As children mature from toddler to adolescent, they often value peer model more than parent model. However, they still look to others to guide their behaviors. Learning from positive peer behavior and interactions is one of the strongest arguments for inclusion and heterogeneous grouping in classes. Strouse et al.’s (2018) study indicates that no significant learning occurred when the parents did not provide appropriate social cues such as modeling responses to the prompts, how and what to gaze at, and attention points. Yet schools don’t take always these factors into consideration when grouping students into classes. Schools often prefer grouping students homogeneously as it decreases the demands for teachers to create different lessons to meet the needs of a variety of academic levels within the same class. However, the toddlers in the study benefited from an additional individual modeling thinking-processes and behaviors along with the teacher’s instruction. In the same way, providing the struggling student with peers who model appropriate communication, critical thinking, and self-regulation allows the struggling student opportunities to imitate those behaviors that will make them better students.
Of course, one difficulty in implementing this model is finding the right combination of high performing, average, and struggling students in one class. Another challenge is determining if value added from peer interaction outweighs the loss of a teacher providing targeted instruction. In other words, because of the challenge of individualizing instruction for a variety of academic levels within the same class, a teacher will often develop instruction aimed at reaching the average, or worse, to the lowest achievement level.
Application to Supervisor Relationships
Effective techniques used by the co-viewing parent and teacher in the study are surprisingly similar to those strategies that are effective between administrators and adult learners during mandatory professional development. To successfully launch new mandatory initiatives, I have found that a supervisor must be present to provide context. That is, the supervisor must introduce and emphasize that the information being presented is important (i.e. set up the learning environment). He or she must provide social cues such as modeling attention and interest. The supervisor should also provide verbal cognitive support such as asking participants questions and giving them positive feedback in order to maintain adult interest.

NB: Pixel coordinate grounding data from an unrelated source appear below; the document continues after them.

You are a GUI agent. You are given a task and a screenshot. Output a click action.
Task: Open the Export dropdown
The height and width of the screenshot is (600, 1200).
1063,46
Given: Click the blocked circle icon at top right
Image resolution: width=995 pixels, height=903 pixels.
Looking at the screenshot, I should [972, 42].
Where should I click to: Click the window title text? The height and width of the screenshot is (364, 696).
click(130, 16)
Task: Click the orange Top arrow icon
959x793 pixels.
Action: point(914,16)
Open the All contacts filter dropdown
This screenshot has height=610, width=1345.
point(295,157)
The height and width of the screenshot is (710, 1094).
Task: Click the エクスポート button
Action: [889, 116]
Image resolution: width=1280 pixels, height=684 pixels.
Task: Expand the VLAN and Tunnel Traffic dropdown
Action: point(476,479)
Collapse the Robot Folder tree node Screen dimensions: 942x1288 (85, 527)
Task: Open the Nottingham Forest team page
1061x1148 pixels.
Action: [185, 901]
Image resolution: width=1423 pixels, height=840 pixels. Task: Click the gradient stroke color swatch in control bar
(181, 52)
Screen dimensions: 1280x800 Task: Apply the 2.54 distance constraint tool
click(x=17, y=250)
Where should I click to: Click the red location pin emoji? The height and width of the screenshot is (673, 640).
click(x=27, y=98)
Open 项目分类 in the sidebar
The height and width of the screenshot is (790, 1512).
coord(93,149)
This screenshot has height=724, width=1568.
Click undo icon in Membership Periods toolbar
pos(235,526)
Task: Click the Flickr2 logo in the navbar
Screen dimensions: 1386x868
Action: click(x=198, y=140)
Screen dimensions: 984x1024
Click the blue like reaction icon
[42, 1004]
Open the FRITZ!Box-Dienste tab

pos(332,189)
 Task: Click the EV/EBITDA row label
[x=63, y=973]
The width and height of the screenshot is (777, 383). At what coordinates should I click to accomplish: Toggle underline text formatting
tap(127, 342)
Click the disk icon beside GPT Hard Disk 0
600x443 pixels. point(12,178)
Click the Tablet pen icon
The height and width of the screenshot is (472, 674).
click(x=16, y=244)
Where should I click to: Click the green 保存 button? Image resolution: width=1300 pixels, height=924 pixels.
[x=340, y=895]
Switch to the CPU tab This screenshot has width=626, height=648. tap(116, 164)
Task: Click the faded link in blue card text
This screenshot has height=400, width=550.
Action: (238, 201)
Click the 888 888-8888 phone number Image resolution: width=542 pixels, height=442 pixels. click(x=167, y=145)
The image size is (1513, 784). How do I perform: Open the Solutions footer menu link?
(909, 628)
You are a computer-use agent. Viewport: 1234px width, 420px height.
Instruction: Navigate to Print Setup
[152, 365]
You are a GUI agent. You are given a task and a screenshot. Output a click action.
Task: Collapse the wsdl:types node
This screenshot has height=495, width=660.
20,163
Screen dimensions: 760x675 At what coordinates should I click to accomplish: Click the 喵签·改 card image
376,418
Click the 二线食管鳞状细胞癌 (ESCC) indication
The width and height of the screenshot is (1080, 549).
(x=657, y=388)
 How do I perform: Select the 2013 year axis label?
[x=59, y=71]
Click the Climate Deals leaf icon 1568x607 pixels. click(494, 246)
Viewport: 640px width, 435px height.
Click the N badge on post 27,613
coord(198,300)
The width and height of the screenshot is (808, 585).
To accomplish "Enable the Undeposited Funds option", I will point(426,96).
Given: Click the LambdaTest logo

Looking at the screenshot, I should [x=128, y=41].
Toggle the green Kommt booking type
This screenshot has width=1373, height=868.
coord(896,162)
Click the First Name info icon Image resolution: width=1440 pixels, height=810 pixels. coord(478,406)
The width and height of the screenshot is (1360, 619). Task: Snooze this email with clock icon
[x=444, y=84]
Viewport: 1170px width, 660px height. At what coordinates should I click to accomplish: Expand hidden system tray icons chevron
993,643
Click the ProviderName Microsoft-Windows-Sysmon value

Perhaps the intent of Strouse et al.’s (2018) study did not have anything to do with adult learning. However, I found many similarities between my actions as a teacher, principal, and coach and the actions performed by the co-viewing parent. Perhaps when adults are not driving their own learning experience and are not authentically engaged in learning (as is often the case with mandatory professional development), they require the same learning supports toddlers do.
· All learners can benefit from an online environment that includes opportunities for the learner to be guided and questions to be answered in real-time. This can be accomplished by setting up collaborative sessions using applications such as Facetime or Zoom.
· Students need positive modeling of best practices; peers can be the best models. Teachers embarking on the on-line learning platform can benefit from learning from more proficient peers, too.
· Learning outcomes improve for both adults and adolescent learners when there is a guiding presence that informs the learner that a topic is important and provides guiding questions regarding focus points.